START Text shown
Working with funds from DARPA, researchers at Cornell University, the University of Chicago and iRobot came up with an ideal robotic gripping device, simply a latex party balloon filled with ground coffee. We'll call it the Kinetic Object grippiNg Arm. Cornell would rather call it a "universal gripper," but we think KONA has a nice DARPA-y ring to it.
It takes advantage of a physical phenomenon called jamming transition. When particles (like coffee grounds) are so densely packed that they can no longer slide past each other, they behave like a solid. When they're loosely packed, they behave like a liquid. Coffee is actually a pretty good analogue for this phenomenon — when you buy those mini vacuum-packed bags of ground coffee, they're hard as rocks; all the air has been sucked out, and the coffee grounds can't move past each other. Open the bag and introduce some air, and they behave like loose particles again.
This is exactly how KONA works. From Cornell's news service: An everyday party balloon is filled with ground coffee and attached to a robotic arm. The balloon presses down and deforms around an object, and then a vacuum sucks the air out of the balloon, solidifying its grip with just the right shape and pressure. When you want to let go, release the vacuum, and the balloon becomes soft again.
Designing hands is one of the biggest challenges in robotics. Like your own hand, robotic hands need to be dextrous yet solid, sensitive yet tough; they must be capable of plucking a raw egg from a basket, picking up a coin and hoisting a heavy object across a room. This is why scientists in Slovenia are letting robots punch them in the arm, and why Israeli researchers this summer offered a cash reward for the best robotic handshake: To truly make robots ubiquitous and helpful, someone needs to figure out the hands.
END Text shown
START Data supplied
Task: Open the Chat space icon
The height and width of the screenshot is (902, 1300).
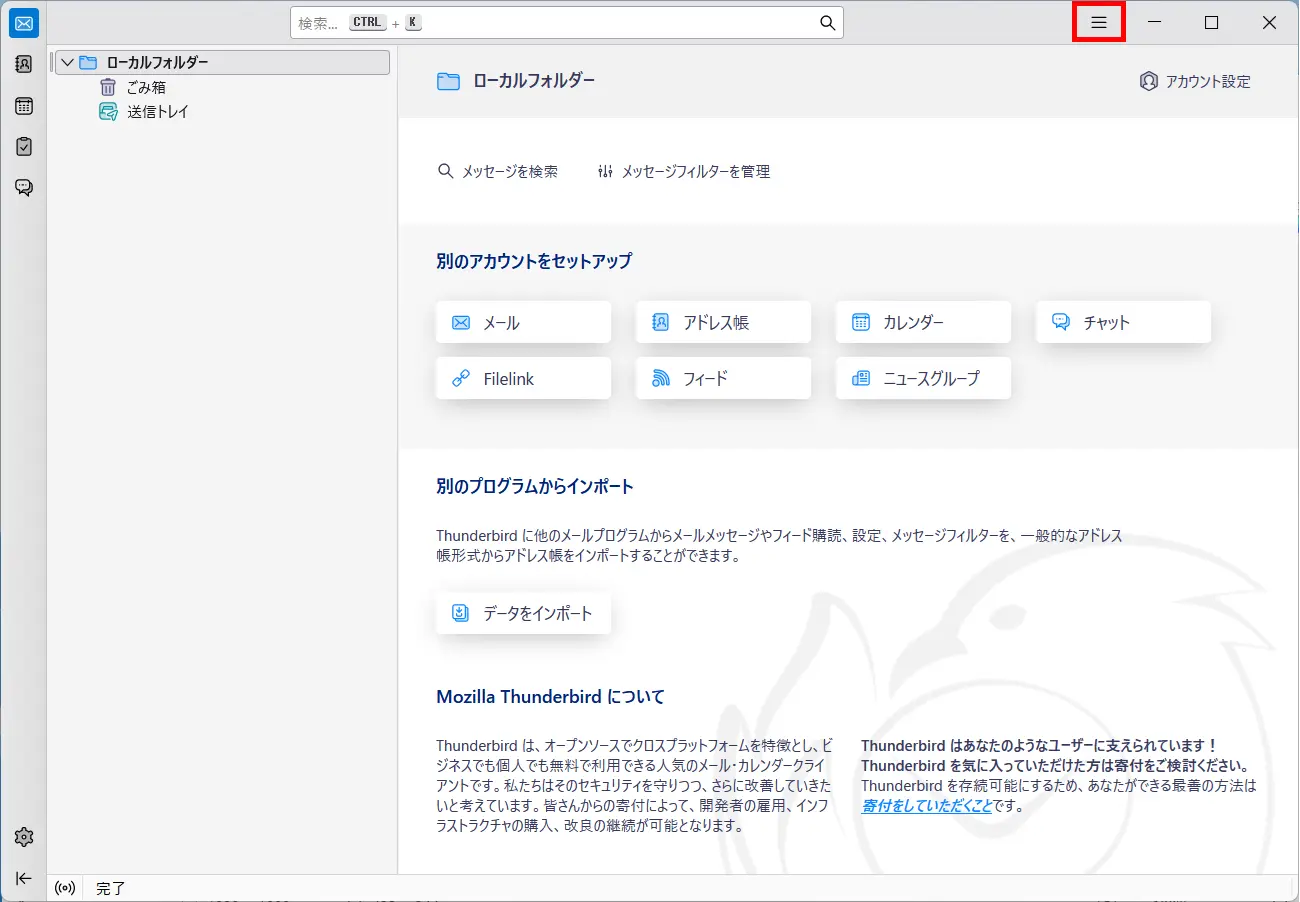Action: click(x=24, y=188)
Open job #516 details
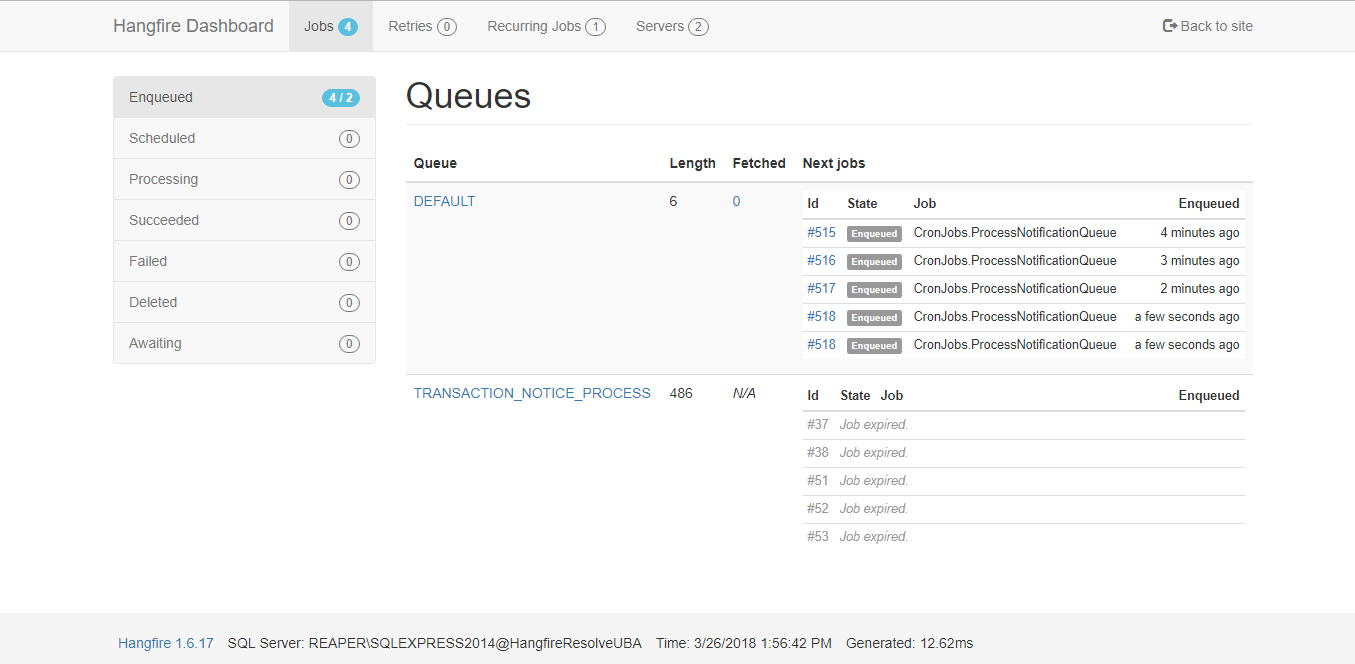Screen dimensions: 1355x664 821,260
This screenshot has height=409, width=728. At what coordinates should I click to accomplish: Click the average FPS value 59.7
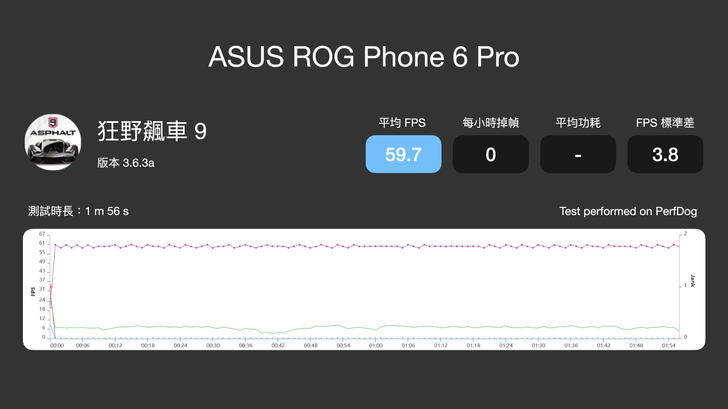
END Data supplied
Brief A | According to the article about the coffee-filled balloon gripper, what physical phenomenon does the device take advantage of?
Brief B | In the article about the coffee-filled balloon gripper, reproduce the stretch from "Designing hands is" through "out the hands." word for word.
Brief C | Resume the article about the coffee-filled balloon gripper, picking up right after its last sentence.

Written answer A | Jamming transition.

Written answer B |
Designing hands is one of the biggest challenges in robotics. Like your own hand, robotic hands need to be dextrous yet solid, sensitive yet tough; they must be capable of plucking a raw egg from a basket, picking up a coin and hoisting a heavy object across a room. This is why scientists in Slovenia are letting robots punch them in the arm, and why Israeli researchers this summer offered a cash reward for the best robotic handshake: To truly make robots ubiquitous and helpful, someone needs to figure out the hands.

Written answer C |
In this case, the researchers threw out hands altogether and opted for a mushy suction-ball instead.
Hod Lipson, an associate professor of mechanical engineering and computer science at Cornell, said the gripper is so simple, it could go on the market tomorrow. And its universality makes it useful for a wide range of applications, from improving prosthetic limbs to dismantling explosives. A paper describing the work was published online Oct. 25 in the Proceedings of the National Academy of Sciences.
In theory, any type of jammable particulate matter will work — the researchers tried sand, rice, couscous and ground-up old tires — but the researchers settled on coffee because it jams well and is lightweight. Any variety will do, the Cornell Chronicle explains. But we favor a certain blend of flavorful Hawaiian beans.